U KRAINIAN FORCES are fighting off Russian invaders with types of machineguns which entered service when Ukraine was part of a Russian Empire ruled by a tsar. The Maxim M1910 has a steampunk aesthetic: it weighs 68kg and has an armoured gun shield on a distinctive two-wheeled mount allowing it to be towed behind a vehicle or manoeuvred by the gun crew. Russian media mock these antiques and say the Ukrainians use them because they lack modern weapons. The truth is more complex.
As the name suggests, the weapon was introduced in 1910. It is a Russian-made version of the first truly automatic machinegun, which was patented by Hiram Maxim, an American-British inventor, in 1883. Earlier Gatling guns had six barrels which needed to be cranked by hand.
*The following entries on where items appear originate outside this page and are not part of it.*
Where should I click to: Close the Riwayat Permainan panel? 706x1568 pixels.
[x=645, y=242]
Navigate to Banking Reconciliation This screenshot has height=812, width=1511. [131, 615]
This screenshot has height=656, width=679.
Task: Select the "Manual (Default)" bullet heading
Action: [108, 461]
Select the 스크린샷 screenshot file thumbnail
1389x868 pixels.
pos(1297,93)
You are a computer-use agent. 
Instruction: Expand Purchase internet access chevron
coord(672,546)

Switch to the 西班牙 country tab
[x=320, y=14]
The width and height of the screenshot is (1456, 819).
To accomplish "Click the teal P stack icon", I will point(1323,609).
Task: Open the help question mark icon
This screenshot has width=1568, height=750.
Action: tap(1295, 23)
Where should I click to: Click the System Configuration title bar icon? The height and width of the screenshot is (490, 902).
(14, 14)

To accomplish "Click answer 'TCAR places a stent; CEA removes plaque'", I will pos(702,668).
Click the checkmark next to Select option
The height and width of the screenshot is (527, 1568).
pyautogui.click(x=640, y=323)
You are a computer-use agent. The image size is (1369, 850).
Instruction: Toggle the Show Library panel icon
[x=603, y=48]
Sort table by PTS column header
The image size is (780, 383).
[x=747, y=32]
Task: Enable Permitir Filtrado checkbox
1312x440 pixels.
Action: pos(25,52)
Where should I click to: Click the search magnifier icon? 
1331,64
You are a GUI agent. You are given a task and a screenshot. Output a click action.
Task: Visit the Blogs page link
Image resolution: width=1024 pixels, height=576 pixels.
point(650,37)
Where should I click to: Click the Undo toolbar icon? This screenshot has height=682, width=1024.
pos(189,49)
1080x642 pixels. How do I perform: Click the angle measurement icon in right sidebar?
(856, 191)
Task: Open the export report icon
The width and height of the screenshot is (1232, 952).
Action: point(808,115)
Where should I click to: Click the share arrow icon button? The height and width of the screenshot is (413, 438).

In Maxim’s design, the expanding gases from firing a bullet work the action and load the next round. One finger on the trigger unleashes a succession of bullets. A water-cooled barrel allows it to keep firing for extended periods. Versions of Maxim’s gun proved lethally effective in the trenches of the first world war.
Modern medium machineguns firing the same 7.62mm ammunition as the M1910 are much lighter and more portable—the current Russian PKM weighs less than a fifth as much. However they lack water cooling. Firing continuously even for a minute can cause the barrel to deform, or the weapon to “cook off”, when bullets fire without the trigger being pulled.